Compiling CmdStan to https://webassembly.org/ - how to make "one large" C++ file for a model, a C++ file that contains "everything needed", including Stan and Math routines

Jozsef_Hegedus · August 1, 2019, 4:57am

I am thinking about compiling CmdStan (say the Bernoulli example) to https://webassembly.org/ .

This would be easiest to generate a “large” C++ files, that containes “everything”, which can be passed to the https://webassembly.org/ compiler. The problem is … I don’t know how to do that.
A huuuuuge chunk of C++ code, one laaarge C++ file, which, when compiled with a cc compiler,
gcc, clang, etc… will produce, say, the bernoulli example. Then that one C++ file could be piped into
the https://webassembly.org/ compiler which produces js code (or something similar) which can be
run on https://webassembly.org/ supported browsers.

Then, Stan models can be run in pretty much any https://webassembly.org/ supported browser.

That would be pretty cool ! (In case it has not been done already :) ).

If that could work then I could throw in StanScala into the mix and use Scala.js to make some
fun demo of Stan, that could be run in the browser only (or on a mobile phone, for that matter).

For educational purposes / cool interactive demos, etc.

I am writing a “toy” web framework, full Scala stack. If Stan could be added to it then
there would be a “demo” on how to make some SPA (in Scala/Scala.js/ScalaStan,
fully type safe => awesome, easy, cool ) where someone can do some real time MCMC fitting
of some model on their mobile phone, to any model they can make in ScalaStan).

This would make it possible to use Stan in Cordova applications
(if https://webassembly.org/ is compatible with Cordova, or some other
SPA into phone-app converter framework), i.e. to make some mobile phone apps
where Stan is part of the app, just take the generated .js and put it into Cordova
and then publish it as an iPhone app, or Android app, or whatever platform Cordova supports.

Then you can use Stan to build some fun applications, educational, or say, using the
magnetometer/accelerometer, etc … built into the phone, calculate some sort of sensor
fusion “something” (I have seen a demo on such thing a few months ago, a researcher at
Aalto was using MCMC + Maxwell equations to do some sort of online learning of magnetic
field / navigation inside some building/office). I think he was using some custom made MCMC
algorithm. Custom code, etc.

◆ ◆ ◆

Set of tasks:
1 - From the forum post above, please repeat the passage from "For educational purposes" to "platform Cordova supports." word for word.
2 - According to the forum post, what kind of project is the writer building?
3 - Rewrite the paragraph of the forum post that begins "This would make it possible to use Stan in Cordova applications" as a short bulleted list that keeps its main points.

Dataset entries:
◆ ◆ ◆

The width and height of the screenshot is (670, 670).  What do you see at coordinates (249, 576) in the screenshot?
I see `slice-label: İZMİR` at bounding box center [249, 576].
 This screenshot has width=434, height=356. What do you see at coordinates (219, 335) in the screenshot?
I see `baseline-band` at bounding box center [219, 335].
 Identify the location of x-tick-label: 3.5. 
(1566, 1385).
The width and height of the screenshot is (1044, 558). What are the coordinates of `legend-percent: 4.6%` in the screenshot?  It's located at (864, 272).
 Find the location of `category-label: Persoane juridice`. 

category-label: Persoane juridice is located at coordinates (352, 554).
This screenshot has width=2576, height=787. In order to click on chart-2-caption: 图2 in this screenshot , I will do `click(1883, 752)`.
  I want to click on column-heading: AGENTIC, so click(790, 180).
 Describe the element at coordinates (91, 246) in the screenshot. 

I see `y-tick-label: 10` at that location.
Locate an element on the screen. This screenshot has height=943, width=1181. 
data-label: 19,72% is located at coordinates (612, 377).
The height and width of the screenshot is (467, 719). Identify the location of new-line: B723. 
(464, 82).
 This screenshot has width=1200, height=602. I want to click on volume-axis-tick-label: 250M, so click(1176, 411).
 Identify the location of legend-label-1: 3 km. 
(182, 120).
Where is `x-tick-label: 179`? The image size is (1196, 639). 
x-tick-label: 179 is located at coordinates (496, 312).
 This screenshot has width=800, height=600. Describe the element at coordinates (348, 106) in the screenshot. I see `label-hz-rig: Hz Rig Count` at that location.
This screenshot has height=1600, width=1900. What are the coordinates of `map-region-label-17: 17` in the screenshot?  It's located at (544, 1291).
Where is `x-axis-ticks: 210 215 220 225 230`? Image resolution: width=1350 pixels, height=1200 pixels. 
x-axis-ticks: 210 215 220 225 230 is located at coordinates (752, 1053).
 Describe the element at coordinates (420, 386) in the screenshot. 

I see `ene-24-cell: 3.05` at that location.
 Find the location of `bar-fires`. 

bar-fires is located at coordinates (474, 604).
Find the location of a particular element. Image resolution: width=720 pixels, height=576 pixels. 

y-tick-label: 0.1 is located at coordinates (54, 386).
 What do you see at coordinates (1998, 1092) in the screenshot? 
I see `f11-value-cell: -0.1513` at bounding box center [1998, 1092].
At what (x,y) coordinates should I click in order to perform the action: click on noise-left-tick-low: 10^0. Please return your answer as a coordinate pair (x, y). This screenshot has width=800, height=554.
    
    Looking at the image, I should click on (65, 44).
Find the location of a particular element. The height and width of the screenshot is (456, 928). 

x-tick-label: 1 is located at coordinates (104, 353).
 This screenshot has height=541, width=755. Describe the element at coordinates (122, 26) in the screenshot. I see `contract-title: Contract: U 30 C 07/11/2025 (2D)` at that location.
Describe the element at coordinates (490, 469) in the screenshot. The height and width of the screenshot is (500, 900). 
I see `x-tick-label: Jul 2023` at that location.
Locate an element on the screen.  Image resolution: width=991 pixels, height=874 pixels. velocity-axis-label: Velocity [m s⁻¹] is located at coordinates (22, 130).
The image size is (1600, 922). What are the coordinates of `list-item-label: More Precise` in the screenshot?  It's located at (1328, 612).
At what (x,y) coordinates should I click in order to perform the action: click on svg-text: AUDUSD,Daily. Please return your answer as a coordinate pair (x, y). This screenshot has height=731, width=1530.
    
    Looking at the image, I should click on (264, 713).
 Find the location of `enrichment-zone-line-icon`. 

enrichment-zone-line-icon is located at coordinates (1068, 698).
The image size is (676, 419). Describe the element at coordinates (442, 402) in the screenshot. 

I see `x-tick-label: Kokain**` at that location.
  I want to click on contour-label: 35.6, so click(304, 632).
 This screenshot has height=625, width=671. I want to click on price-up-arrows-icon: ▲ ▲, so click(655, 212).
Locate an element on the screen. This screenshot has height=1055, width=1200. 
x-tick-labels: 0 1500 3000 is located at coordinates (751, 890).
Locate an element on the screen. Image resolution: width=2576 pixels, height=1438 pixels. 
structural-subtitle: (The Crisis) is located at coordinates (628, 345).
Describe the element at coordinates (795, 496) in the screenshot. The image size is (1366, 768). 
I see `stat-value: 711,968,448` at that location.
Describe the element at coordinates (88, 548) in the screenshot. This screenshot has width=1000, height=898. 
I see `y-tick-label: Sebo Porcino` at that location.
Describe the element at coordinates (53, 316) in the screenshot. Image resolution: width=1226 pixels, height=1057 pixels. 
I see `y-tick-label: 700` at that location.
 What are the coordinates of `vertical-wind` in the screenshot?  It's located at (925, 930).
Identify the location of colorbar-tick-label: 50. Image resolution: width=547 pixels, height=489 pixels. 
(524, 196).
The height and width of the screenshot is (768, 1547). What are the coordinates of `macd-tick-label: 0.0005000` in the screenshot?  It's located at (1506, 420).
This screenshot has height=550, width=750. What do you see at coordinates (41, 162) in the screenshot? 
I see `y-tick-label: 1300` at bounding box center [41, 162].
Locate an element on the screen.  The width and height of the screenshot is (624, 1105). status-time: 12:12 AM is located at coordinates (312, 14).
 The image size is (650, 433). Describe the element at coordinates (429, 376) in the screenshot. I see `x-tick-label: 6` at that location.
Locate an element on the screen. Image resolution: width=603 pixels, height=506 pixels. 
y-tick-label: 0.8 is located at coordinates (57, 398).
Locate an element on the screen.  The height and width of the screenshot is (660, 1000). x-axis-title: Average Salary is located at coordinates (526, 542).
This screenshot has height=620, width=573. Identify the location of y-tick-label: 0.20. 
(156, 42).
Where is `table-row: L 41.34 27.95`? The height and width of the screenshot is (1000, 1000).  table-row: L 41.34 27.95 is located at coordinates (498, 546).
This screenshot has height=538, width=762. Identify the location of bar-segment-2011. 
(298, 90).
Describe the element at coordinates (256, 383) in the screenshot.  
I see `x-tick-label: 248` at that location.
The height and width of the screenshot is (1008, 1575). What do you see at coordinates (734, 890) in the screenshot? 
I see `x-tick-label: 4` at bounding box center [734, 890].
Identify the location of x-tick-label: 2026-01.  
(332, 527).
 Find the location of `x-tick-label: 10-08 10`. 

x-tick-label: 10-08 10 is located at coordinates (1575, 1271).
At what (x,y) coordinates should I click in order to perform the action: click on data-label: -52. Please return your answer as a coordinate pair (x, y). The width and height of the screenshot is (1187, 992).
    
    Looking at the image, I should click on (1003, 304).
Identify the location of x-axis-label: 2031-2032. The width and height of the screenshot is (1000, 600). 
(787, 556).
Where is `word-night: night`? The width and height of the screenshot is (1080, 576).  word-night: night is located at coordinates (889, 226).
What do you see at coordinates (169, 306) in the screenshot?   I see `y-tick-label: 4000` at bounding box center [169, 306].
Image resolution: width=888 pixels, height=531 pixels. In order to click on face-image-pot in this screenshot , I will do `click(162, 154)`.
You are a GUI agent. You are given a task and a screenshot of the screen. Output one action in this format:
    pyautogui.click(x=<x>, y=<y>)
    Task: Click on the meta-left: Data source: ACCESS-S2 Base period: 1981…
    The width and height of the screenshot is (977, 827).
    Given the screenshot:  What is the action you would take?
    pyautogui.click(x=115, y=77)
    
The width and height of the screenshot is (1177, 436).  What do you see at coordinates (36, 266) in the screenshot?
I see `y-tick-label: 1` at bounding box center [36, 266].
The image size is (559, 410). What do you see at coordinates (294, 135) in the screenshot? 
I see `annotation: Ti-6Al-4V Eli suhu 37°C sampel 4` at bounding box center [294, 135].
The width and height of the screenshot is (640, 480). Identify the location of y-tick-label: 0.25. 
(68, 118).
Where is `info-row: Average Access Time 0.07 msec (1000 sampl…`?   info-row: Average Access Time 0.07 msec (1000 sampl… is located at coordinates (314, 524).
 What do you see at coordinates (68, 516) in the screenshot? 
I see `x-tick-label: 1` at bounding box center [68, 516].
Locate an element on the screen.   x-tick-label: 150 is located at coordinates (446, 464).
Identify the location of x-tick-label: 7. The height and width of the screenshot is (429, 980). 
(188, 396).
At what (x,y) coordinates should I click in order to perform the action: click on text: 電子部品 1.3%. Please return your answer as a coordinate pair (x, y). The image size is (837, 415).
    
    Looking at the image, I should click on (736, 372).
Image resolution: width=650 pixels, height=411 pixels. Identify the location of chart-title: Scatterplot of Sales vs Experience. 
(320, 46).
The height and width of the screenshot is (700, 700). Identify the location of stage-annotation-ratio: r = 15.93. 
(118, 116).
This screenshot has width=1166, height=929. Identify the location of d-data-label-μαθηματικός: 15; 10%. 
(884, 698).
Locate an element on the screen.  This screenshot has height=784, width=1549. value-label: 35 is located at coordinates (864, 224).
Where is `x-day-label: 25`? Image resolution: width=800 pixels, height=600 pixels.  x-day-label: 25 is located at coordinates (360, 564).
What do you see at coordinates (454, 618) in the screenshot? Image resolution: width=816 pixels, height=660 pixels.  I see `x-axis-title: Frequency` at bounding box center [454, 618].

◆ ◆ ◆

Solutions by task:
1 -
For educational purposes / cool interactive demos, etc.

I am writing a “toy” web framework, full Scala stack. If Stan could be added to it then
there would be a “demo” on how to make some SPA (in Scala/Scala.js/ScalaStan,
fully type safe => awesome, easy, cool ) where someone can do some real time MCMC fitting
of some model on their mobile phone, to any model they can make in ScalaStan).

This would make it possible to use Stan in Cordova applications
(if https://webassembly.org/ is compatible with Cordova, or some other
SPA into phone-app converter framework), i.e. to make some mobile phone apps
where Stan is part of the app, just take the generated .js and put it into Cordova
and then publish it as an iPhone app, or Android app, or whatever platform Cordova supports.

2 - A "toy" web framework with a full Scala stack.

3 -
- Stan could be used in Cordova applications if WebAssembly is compatible with Cordova or another SPA-to-phone-app converter framework.
- This would allow mobile phone apps with Stan as part of the app.
- The generated .js would go into Cordova.
- The result could be published as an iPhone app, an Android app, or an app for any other platform Cordova supports.